Dengan kata lain sebuah kesimpulan, terutama bila dikaitan dengan pendapat, maknanya adalah kesudahan pendapat atau pendapat terakhir yang berdasarkan pada uraian sebelumnya.
Kesimpulan itu menjelaskan dari aspek materi atau isi. Kesimpulan dapat berupa inferensi dan dapat pula berupa implikasi.
Inferensi adalah kesimpulan berdasarkan referensi (rujukan yang digunakan), tidak melibatkan data secara langsung. Sedangkan implikasi adalah kesimpulan yang melibat data.
Jadi, hal penting lainnya yang harus diketahui dalam membuat kesimpulan yang baik, yaitu kesimpulan tak boleh menyajikan hal-hal yang tak diuraikan sebelumnya dalam sebuah peristiwa atau kejadian tersebut.
Intinya, untuk dapat membuat kesimpulan dari apa yang dibaca, dilihat, didengar, dirasa, dan sebagainya, seseorang harus membaca, melihat, mendengar, merasa seluruh apa yang dilakukannya tersebut secara intensif (secara sungguh-sungguh), dari awal hingga akhir.
Dalam suatu kesempatan diskusi kuliah yang membahas topik tentang fakta, data dan informasi. seorang mahasiswa bertanya “Pak! Bisakah asumsi pribadi menjadi dasar untuk mengambil sebuah kesimpulan?”
Nah, untuk dapat menjawab pertanyaan di atas, tentu saya terlebih dahulu harus kembali pada penjelasan tentang asumsi tersebut diatas.
Tentunya jawabannya adalah: “Asumsi pribadi tidak dapat dijadikan dasar untuk mengambil kesimpulan.” Karena asumsi bukan fakta. Dengan kata lain asumsi hanya “pengisi celah” data, bukan fakta yang sebenarnya.
Nah, sekarang ini banyak orang yang menyimpulkan sesuatu hanya berdasarkan asumsi. Orang yang suka berasumsi adalah orang yang memiliki cara berpikir tidak tersistem. Orang yang demikian adalah orang yang suka berkonflik dengan realitas.
Suka berasumsi atau suka mengedepankan prasangka adalah Salah satu penyebab terjadinya sebuah konflik. Itulah pentingnya hindari asumsi negatif, karena asumsi adalah buang-buang waktu, yang mudah muncul jika kita hanya terus membiarkan diri untuk menduga-duga.
Dalam hubungan interaksi dan komunikasi sebaiknya kita berusaha untuk mengembangkan sikap keingintahuan, ingin tahu tentang orang lain, apa yang mereka rasakan, bagaimana mereka berpikir, bagaimana mereka melihat dunia.

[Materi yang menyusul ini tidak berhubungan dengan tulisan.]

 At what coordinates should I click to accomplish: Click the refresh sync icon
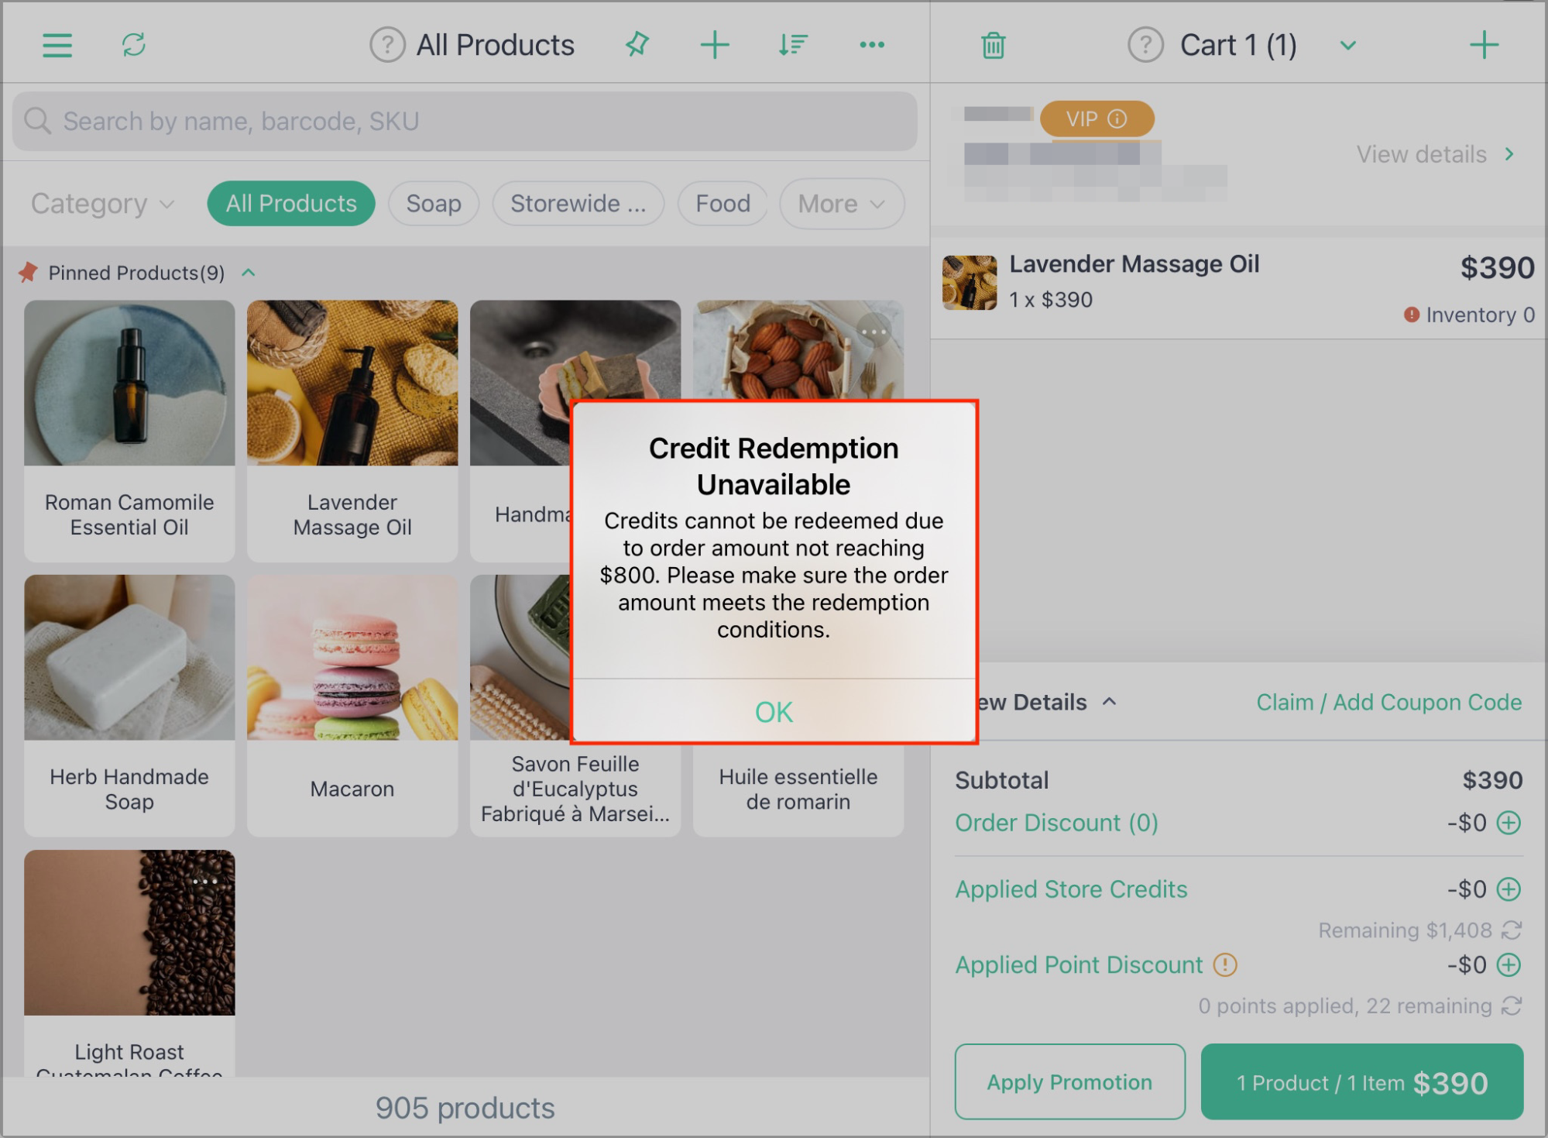(134, 45)
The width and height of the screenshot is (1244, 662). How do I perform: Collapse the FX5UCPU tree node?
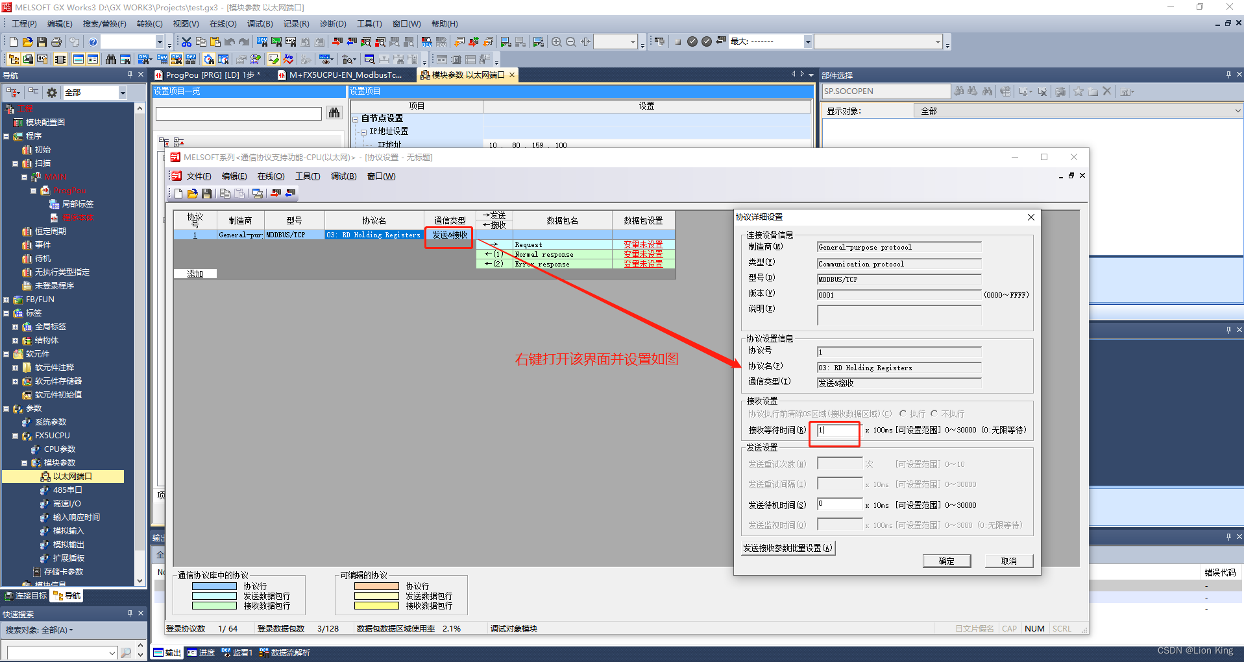point(14,435)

Bicaralah dengan niat dan integritas, dengan melakukan hal tersebut, maka kita akan mudah menghilangkan asumsi negatif terhadap orang lain. Inilah yang harus kita sadari sepenuhnya. Jangan sampai kita justru diambil alih oleh pikiran sendiri dan jadi gemar berasumsi negatif.